Je crois que vous êtes un peu des miroirs sur lesquels vos malades projettent leurs soucis, leurs craintes, leurs espoirs.
La maladie est toujours un bouleversement psychique, donc je pense que quelque soit la pathologie, physique ou mentale, vous jouez malgré vous un rôle de choix dans la vie de vos patients.
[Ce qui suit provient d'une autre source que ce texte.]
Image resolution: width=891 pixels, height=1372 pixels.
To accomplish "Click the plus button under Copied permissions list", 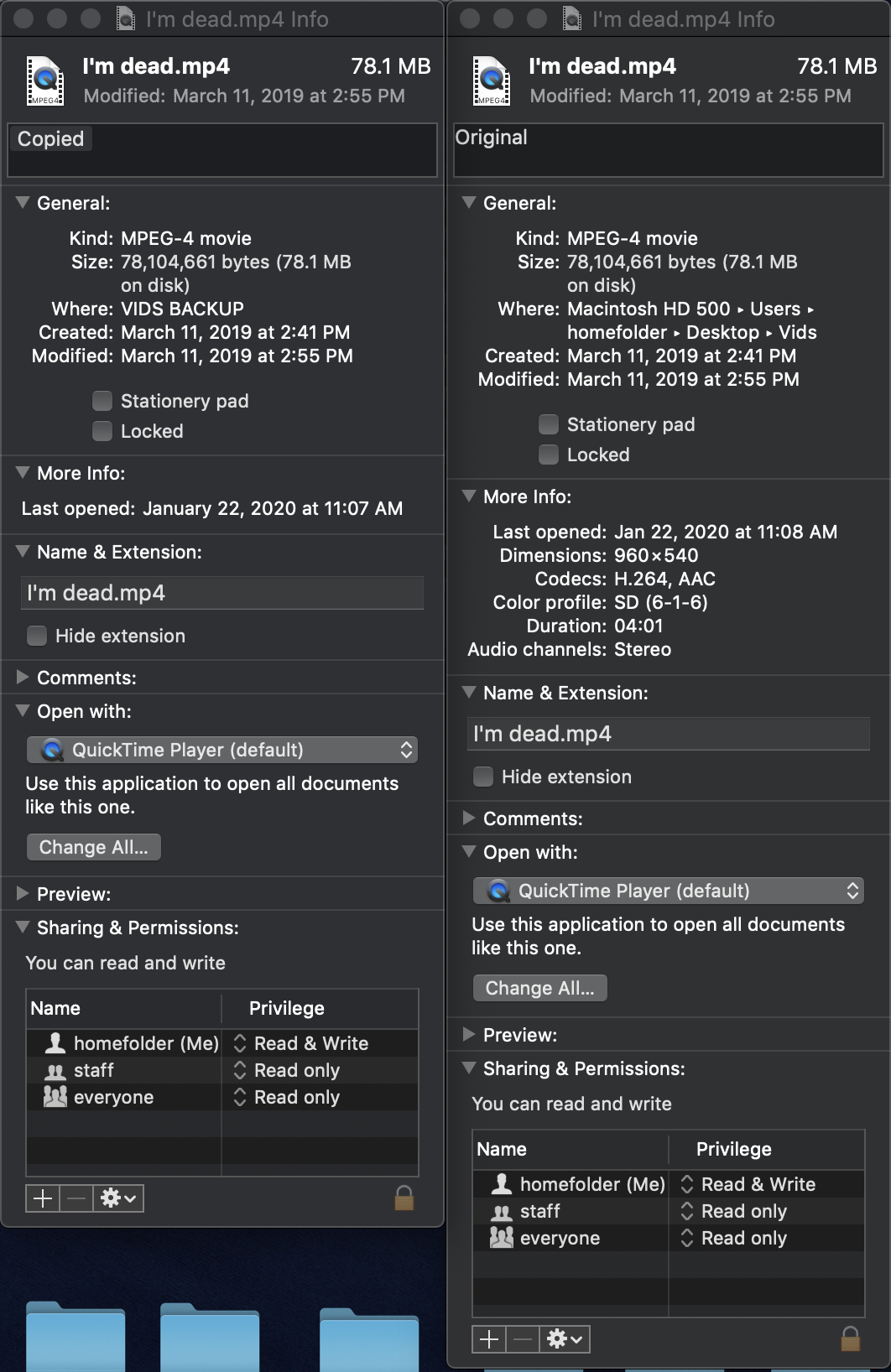I will [x=43, y=1198].
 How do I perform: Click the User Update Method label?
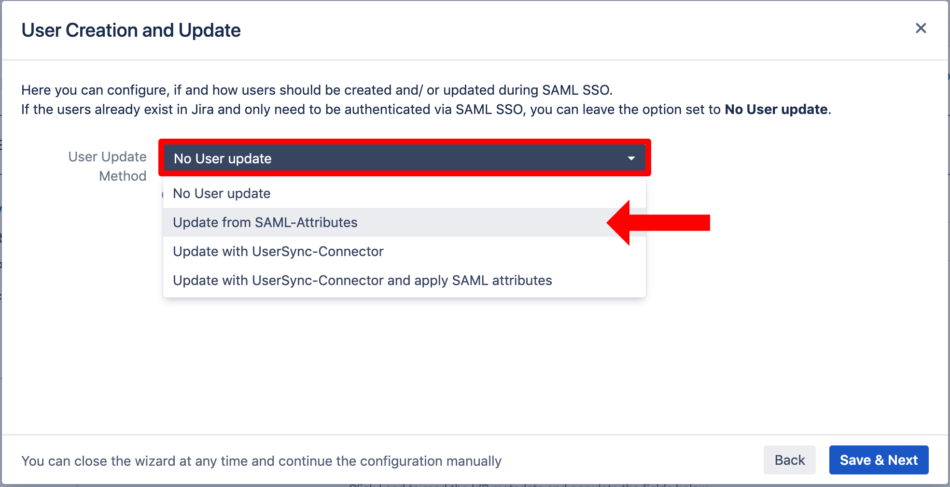(x=107, y=166)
La consultation chez le médecin découle de tout un rituel à la limite du religieux. On s'habille bien, on se fait beau, on consacre une demi-journée rien que pour ça. On stresse à l'approche du rendez-vous, on se pose des questions... Jamais je ne suis sortie d'un RV dans le même état psychique où j'étais arrivée. Et je crois que je n'ai jamais oublié aucun médecin, même pour des consultations anodines.
Le médecin a un statut bien plus important que le professeur, on lui livre non des copies, mais un corps et parfois un peu de son âme. On ne fait pas ça avec n'importe qui, quand même.
Bref. Je dévie, je dévie... c'était pour dire qu'il m'est bien plus utile de faire un transfert "sur" mon médecin que sur Georges Clooney.
Et j'aimerais bien guérir aussi, le jour où j'aurai compris ce que ça veut dire.